- Extract provided -
>> BEGIN
Build a simple command-line customer tracking system using nested dictionaries/lists.

### Features to Implement
* Add a new customer (name, email, phone)
* Search customer by name
* Update customer email or phone
* Delete a customer by name
* List all customers

### 🧩 Starter Code

In [None]:
crm = []

def add_customer(name, email, phone):
    crm.append({"name": name, "email": email, "phone": phone})

def find_customer(name):
    for c in crm:
        if c["name"].lower() == name.lower():
            return c
    return None

def update_customer(name, email=None, phone=None):
    c = find_customer(name)
    if c:
        if email:
            c["email"] = email
        if phone:
            c["phone"] = phone
        return True
    return False

def delete_customer(name):
    global crm
    crm = [c for c in crm if c["name"].lower() != name.lower()]

def list_customers():
    for c in crm:
        print(f"{c['name']} - {c['email']} - {c['phone']}")

# Example Usage
add_customer("Alice", "alice@email.com", "1234567890")
add_customer("Bob", "bob@email.com", "9876543210")
list_customers()


### 🚀 Stretch Goals

Add command-line menu to interact with system

Save/load data from a .json file

Validate email and phone formats

## Phase 2: Data Analytics With Python
**(Weeks 5–10) - Hands-on with real-World Data Workflows**

### Week 5: File I/O and Data Ingestion
**Topics:**
* Reading/writing: .txt, .csv using open(), csv module
* Working with file paths
* JSON parsing with json module
* Basic exception handling for file errors

**Project:** 
"Sales Data Summary" - Load CSV and calculate totals, averages, handle missing/error rows.
>> END
- Data excerpt -
>> BEGIN
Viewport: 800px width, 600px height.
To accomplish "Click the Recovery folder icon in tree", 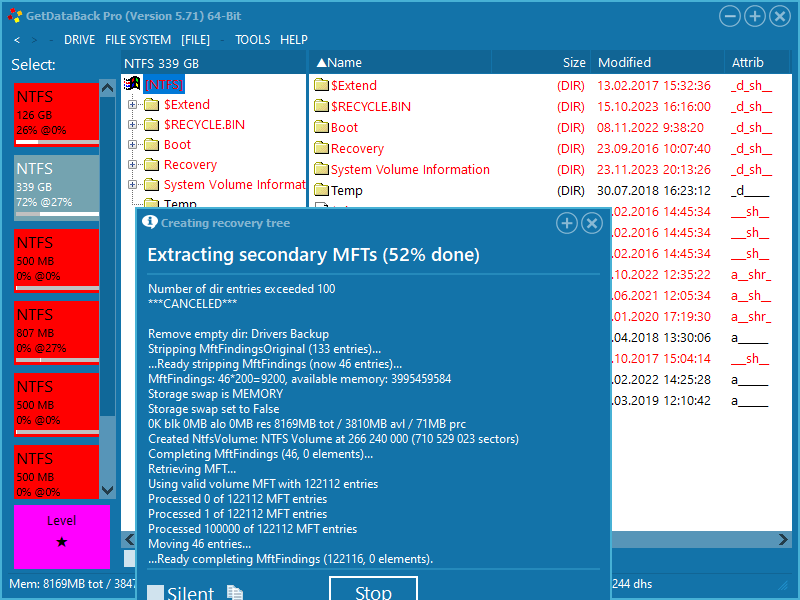I will click(x=151, y=165).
>> END
- The problem -
Answer these from the customer-tracking exercise text:
(a) Which three fields does add_customer store for each customer?
(b) Which weeks does Phase 2 cover?
(c) Which module does the Week 5 topic list name for JSON parsing?

- Result below -
(a) Name, email, and phone.
(b) Weeks 5–10.
(c) The json module.